Memory documents are stored as JSON in S3 and indexed through Bedrock Knowledge Bases for vector search. Neptune Analytics provides hybrid vector + keyword search for retrieval, combining semantic similarity with structured graph traversal.
Voice Pipeline
Voice is the primary input modality — not an afterthought bolted onto a chat interface. WhisperKit runs on-device for low-latency speech-to-text without a network round trip. Output is synthesized through ElevenLabs or Nova Sonic depending on the interaction mode, streamed back to the iOS client over WebSocket, and played through the speaker.
The system is designed for the conversational cadence of real speech: interruptions, corrections, and follow-ups all work naturally.
Challenges & Solutions
- Context graph scalability: As the knowledge graph grows, query latency can degrade. We use selective subgraph retrieval based on embedding similarity to keep context injection fast and relevant.
- Voice latency budget: End-to-end voice interaction needs to feel conversational (<2s).

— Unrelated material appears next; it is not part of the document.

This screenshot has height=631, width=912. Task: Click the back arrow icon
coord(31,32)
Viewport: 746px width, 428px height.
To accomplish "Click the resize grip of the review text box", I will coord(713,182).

On-device WhisperKit handles recognition without a network round trip, and Bedrock streaming keeps generation responsive.
- Desktop trust model: Giving an AI access to your filesystem is a security minefield. The workspace sandbox with pairing security ensures every bridge action requires explicit authorization, with granular capability scoping per module.
- WebSocket reliability: Persistent WebSocket connections over mobile networks are fragile. The ALB uses sticky sessions to maintain connection affinity, and the iOS client handles reconnection transparently.
- Multi-LLM routing: Different tasks demand different models. The Conductor dynamically routes between Nova Lite (fast/cheap), Nova Pro (complex), Claude (deep reasoning), and Nova Sonic (voice) based on task characteristics.